Repashy Superfoods offers a wide range of diets for reptiles, amphibians, insects and more. The company is probably most famous for its crested gecko diet.

“Our crested gecko foods allow hobbyists to keep this species and other fruit-loving reptiles without the need for live insects,” said Allen Repashy, CEO of Repashy Superfoods. “This has opened up a new consumer market by eliminating the often deal-breaking requirement to purchase and maintain live insects.”

Repashy diets come in two types sold in powdered form. The crested gecko diets are mixed with water and fed as a paste. The other diets are mixed with hot water and allowed to cool to a gel.
“These formulas can be poured into molds, made into blocks for cutting, or even poured over surfaces in the case of our algae based formulas for tadpoles and fish,” said Repashy.
“Our newest, and revolutionary gel premix formula, Grub Pie, is based on black soldier fly larva meal, and has the potential to eliminate the need for insects with species such as bearded dragons, leopard geckos, skinks, and other species that are known as pure insectivores.
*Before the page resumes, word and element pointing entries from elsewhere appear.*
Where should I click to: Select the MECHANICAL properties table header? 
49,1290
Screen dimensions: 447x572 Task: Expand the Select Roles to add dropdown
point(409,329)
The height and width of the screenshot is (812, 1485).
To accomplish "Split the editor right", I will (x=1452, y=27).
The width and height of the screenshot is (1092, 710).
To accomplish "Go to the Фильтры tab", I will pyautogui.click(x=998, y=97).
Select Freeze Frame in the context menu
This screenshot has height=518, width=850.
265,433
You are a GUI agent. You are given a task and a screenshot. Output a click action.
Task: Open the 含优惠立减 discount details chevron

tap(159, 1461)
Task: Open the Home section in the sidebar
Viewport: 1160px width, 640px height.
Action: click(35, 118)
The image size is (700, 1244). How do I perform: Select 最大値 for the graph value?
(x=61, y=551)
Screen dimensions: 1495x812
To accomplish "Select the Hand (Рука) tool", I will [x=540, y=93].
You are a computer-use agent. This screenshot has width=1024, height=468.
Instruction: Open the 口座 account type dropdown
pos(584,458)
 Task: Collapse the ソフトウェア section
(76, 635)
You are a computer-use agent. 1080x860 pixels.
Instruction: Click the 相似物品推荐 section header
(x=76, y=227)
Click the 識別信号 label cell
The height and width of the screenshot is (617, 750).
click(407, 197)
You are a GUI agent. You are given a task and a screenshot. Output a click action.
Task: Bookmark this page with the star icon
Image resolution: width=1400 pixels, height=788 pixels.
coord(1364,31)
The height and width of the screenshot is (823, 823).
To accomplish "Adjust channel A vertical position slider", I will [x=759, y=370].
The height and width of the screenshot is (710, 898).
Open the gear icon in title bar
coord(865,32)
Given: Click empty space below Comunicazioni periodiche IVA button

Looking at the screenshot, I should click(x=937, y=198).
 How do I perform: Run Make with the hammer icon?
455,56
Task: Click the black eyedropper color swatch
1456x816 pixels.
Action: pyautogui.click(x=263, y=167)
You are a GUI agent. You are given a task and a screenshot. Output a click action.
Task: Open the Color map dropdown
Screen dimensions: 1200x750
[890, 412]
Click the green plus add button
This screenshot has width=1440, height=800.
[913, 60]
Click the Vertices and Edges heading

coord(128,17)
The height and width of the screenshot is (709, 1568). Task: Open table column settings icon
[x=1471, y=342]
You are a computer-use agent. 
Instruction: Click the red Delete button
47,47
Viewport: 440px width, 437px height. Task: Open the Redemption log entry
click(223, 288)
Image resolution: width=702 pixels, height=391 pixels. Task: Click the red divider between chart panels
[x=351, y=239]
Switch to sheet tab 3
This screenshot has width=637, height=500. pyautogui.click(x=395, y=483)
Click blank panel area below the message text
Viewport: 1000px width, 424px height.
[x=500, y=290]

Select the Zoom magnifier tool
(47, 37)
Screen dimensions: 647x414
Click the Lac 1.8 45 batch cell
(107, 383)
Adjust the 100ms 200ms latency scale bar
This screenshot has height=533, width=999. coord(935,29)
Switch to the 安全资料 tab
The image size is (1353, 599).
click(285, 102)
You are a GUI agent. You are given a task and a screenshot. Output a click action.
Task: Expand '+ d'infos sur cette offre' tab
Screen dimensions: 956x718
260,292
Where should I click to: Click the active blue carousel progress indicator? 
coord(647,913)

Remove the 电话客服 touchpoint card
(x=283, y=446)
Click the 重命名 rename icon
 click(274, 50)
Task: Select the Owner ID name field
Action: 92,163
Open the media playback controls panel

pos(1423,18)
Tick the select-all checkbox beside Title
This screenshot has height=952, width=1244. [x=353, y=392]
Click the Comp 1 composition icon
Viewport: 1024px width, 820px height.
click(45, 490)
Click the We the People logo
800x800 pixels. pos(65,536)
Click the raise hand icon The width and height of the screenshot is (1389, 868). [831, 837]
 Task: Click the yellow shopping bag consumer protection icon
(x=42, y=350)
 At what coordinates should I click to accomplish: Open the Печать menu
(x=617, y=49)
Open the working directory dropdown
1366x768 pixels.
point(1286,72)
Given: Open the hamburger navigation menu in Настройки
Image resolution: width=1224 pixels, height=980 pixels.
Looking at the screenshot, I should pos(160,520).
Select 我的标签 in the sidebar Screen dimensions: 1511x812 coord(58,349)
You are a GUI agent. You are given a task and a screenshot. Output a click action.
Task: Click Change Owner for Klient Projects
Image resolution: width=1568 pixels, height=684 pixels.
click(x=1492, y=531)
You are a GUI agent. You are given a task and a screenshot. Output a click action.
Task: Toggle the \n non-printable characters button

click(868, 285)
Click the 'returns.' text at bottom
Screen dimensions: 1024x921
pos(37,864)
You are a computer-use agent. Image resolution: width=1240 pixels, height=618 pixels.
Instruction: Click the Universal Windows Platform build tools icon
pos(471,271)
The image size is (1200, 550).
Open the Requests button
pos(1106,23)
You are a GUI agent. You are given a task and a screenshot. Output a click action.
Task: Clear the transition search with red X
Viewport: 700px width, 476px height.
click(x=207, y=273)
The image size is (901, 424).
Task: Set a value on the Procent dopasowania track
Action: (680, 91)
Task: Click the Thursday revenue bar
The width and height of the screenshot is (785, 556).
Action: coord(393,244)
We are confident this formula will be a game changer in the way we keep reptiles in the future.”

For the Turtles

Packaged foods for turtles remain strong sellers in this category.

The ReptoMin line of floating food sticks for turtles, amphibians and other aquatic herps has long been a staple in the hobby.

Manufactured by Tetra, a division of United Pet Group, ReptoMin is high in nutrional value and manufactured to strict standards, according to Tim Plafcan, UPG Aquatics, Senior Product Manager, Consumables.

“ReptoMin products have proven to be readily accepted by dozens of species,” said Plafcan. “Food size is also critically important, whether for juveniles, adults, or large turtles – ReptoMin is available in pellets, baby sticks, regular, and jumbo sticks.”

Tetra also offers the ReptoTreat Delica, made of whole bloodworms in a nutrient-fortified gel that can be squeezed out of the package for easy feeding.

The ingredients in Saki Hikari Turtle diet set it apart, according to Clevers.

“Saki-Hikari Turtle is the first turtle food on the market that contains a probiotic,” he said. “The coupled with the odor-stop ingredient mix offers a reduction in ammonia smell by up to 88 percent over competitive turtle foods. The bacteria from the Hikari-Germ (the probiotic) remains active in the waste once it leave the turtles’ body and helps decompose it making it easier for the bio-action of the filter to handle it.”

Stocking a variety of reptile foods and educating customers as to their benefits will bring in the business.